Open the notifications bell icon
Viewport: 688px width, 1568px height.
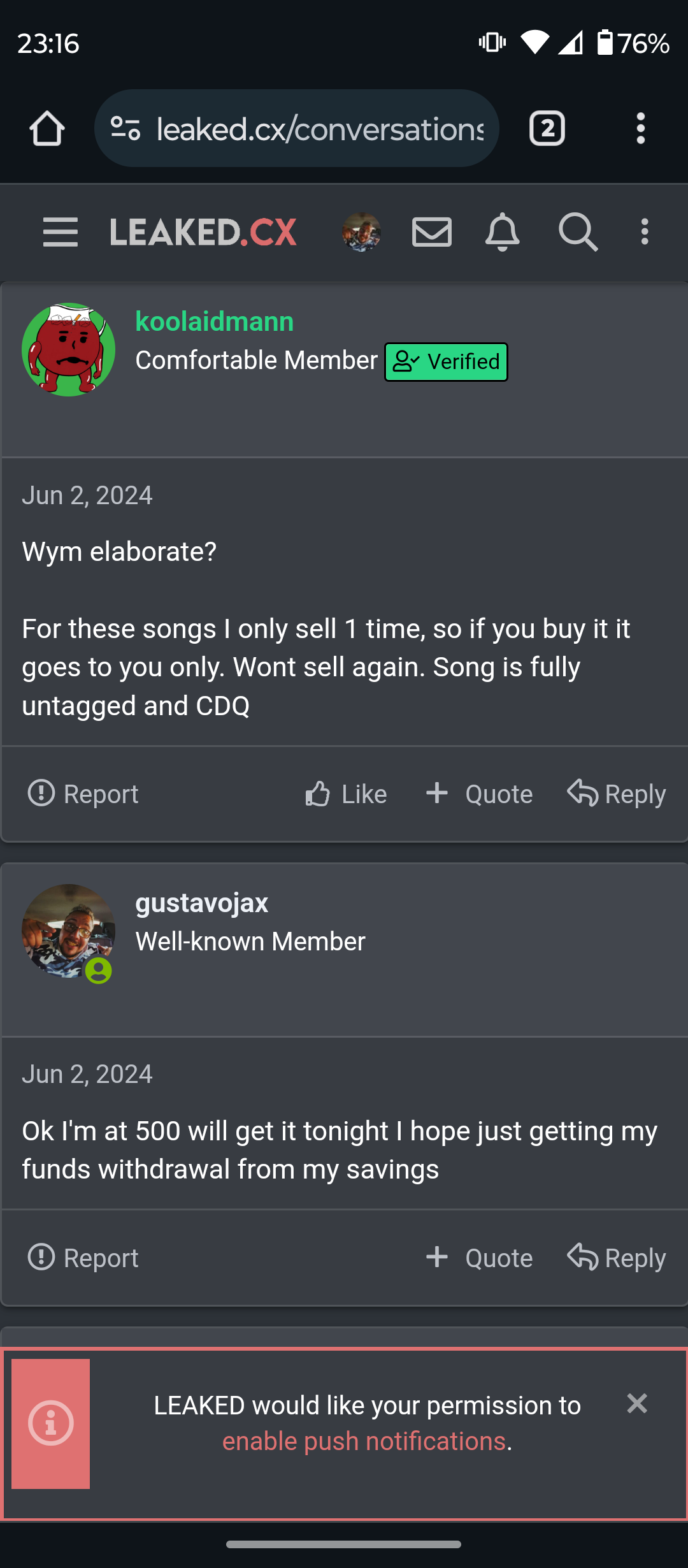pos(503,231)
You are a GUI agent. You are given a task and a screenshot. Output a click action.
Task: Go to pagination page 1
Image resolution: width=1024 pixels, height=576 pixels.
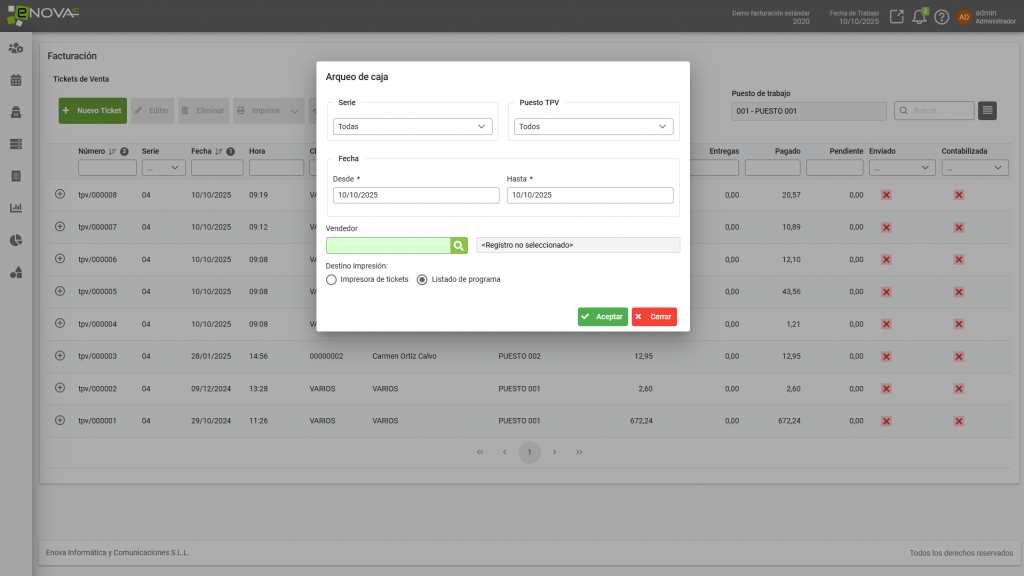[x=529, y=452]
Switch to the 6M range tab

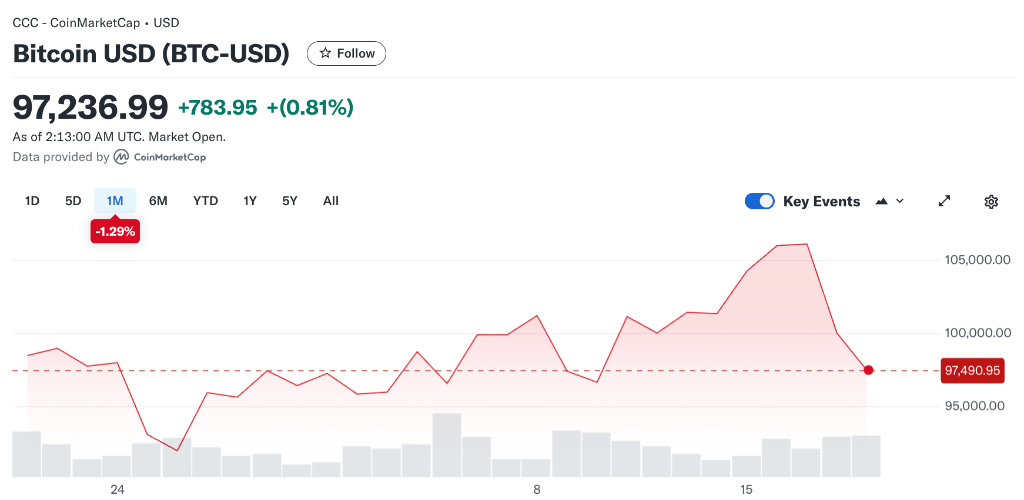(x=158, y=201)
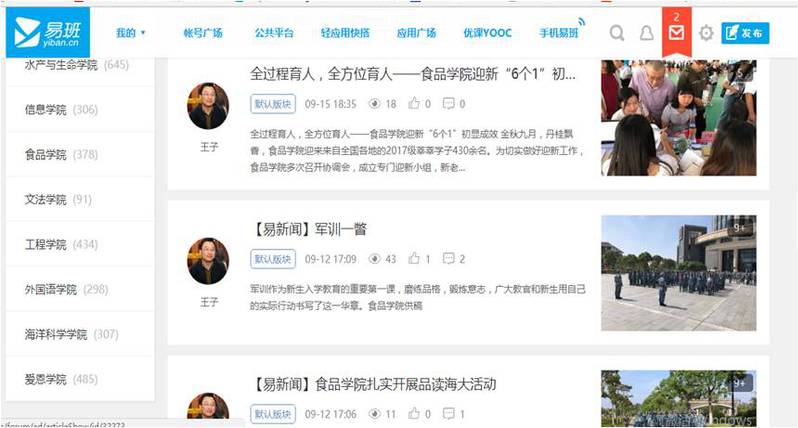Open the search magnifier icon
798x428 pixels.
[617, 33]
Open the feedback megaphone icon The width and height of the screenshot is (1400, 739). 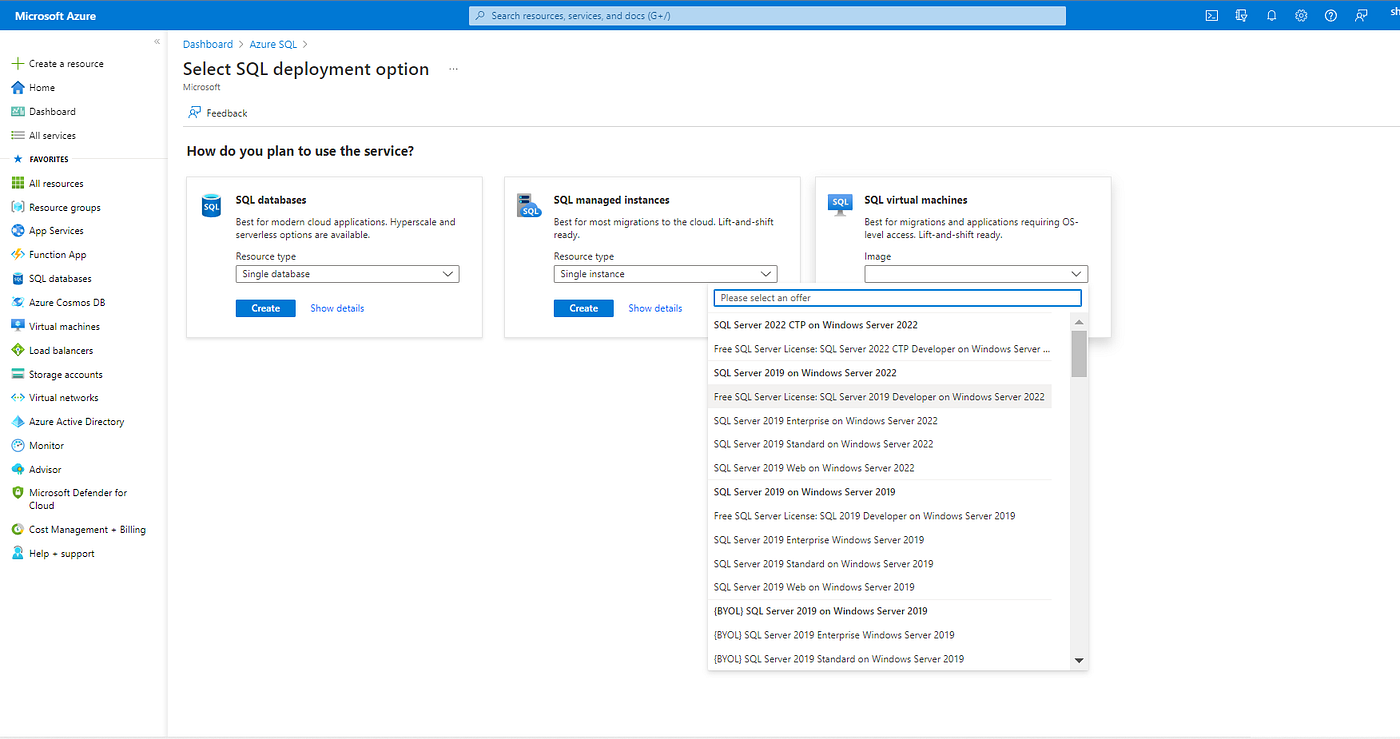coord(1361,15)
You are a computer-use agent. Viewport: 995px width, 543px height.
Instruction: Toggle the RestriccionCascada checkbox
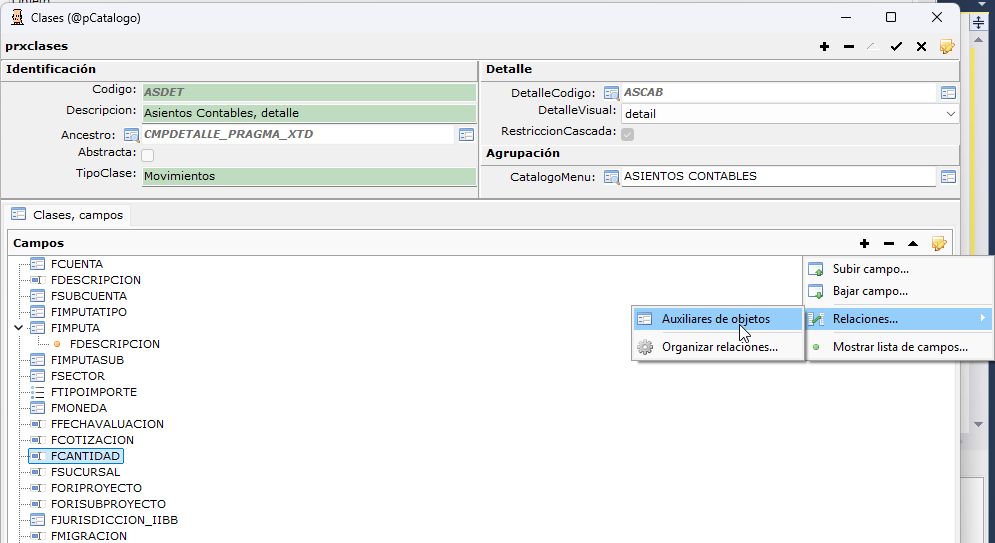click(x=628, y=134)
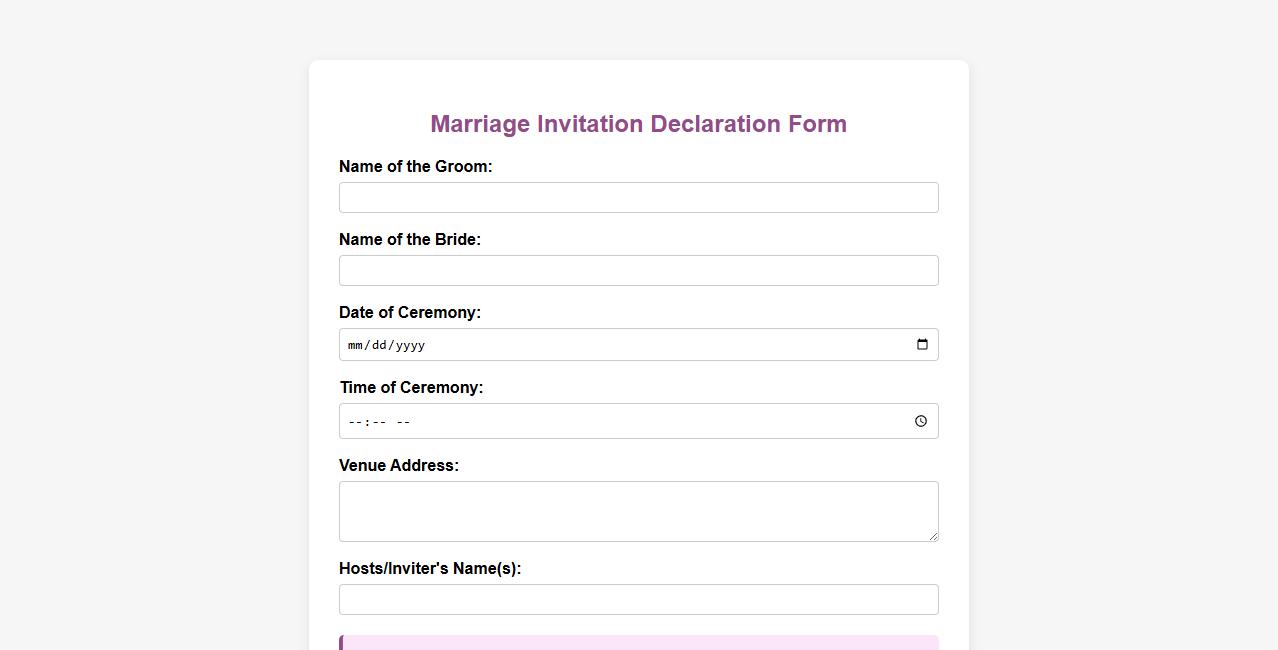1278x650 pixels.
Task: Click the Venue Address label
Action: click(398, 465)
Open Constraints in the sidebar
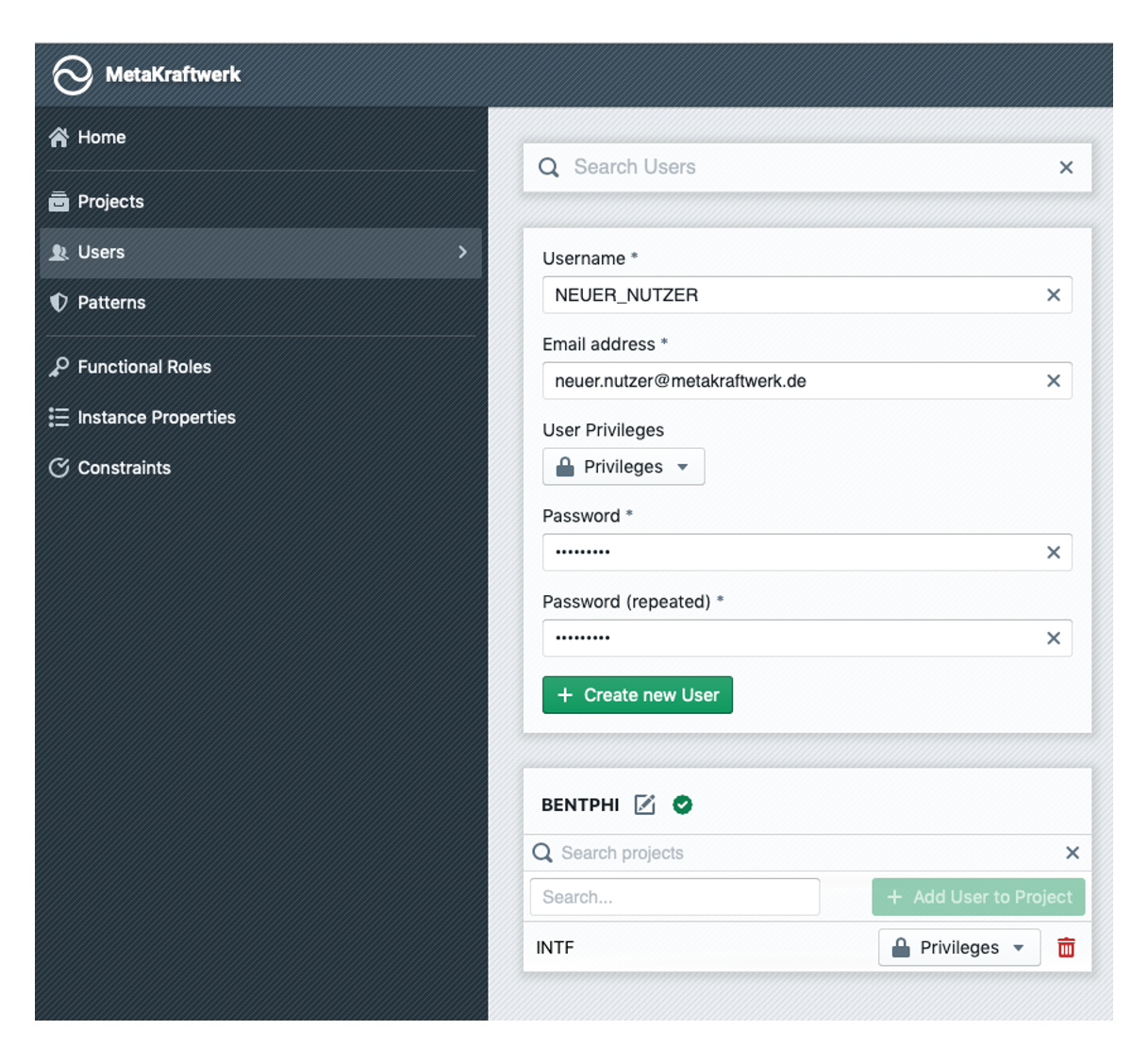 (124, 468)
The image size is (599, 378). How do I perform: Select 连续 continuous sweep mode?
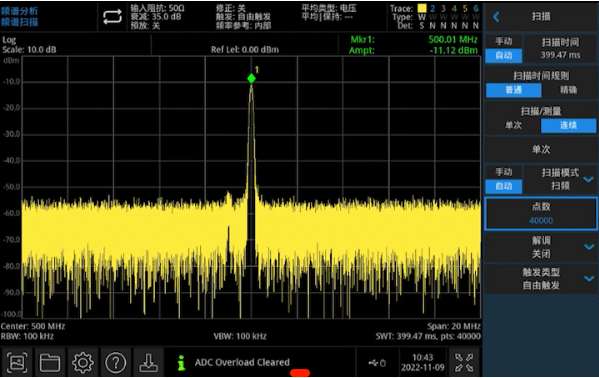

WHAT THE EXERCISE ASKS: Please set down, exactly and with nothing added, the lines from the line with "Open Constraints in the sidebar" to the end of the entries above, omitting pictures.

ANSWER FOR THE TASK:
Open Constraints in the sidebar
 (124, 468)
The image size is (599, 378). How do I perform: Select 连续 continuous sweep mode?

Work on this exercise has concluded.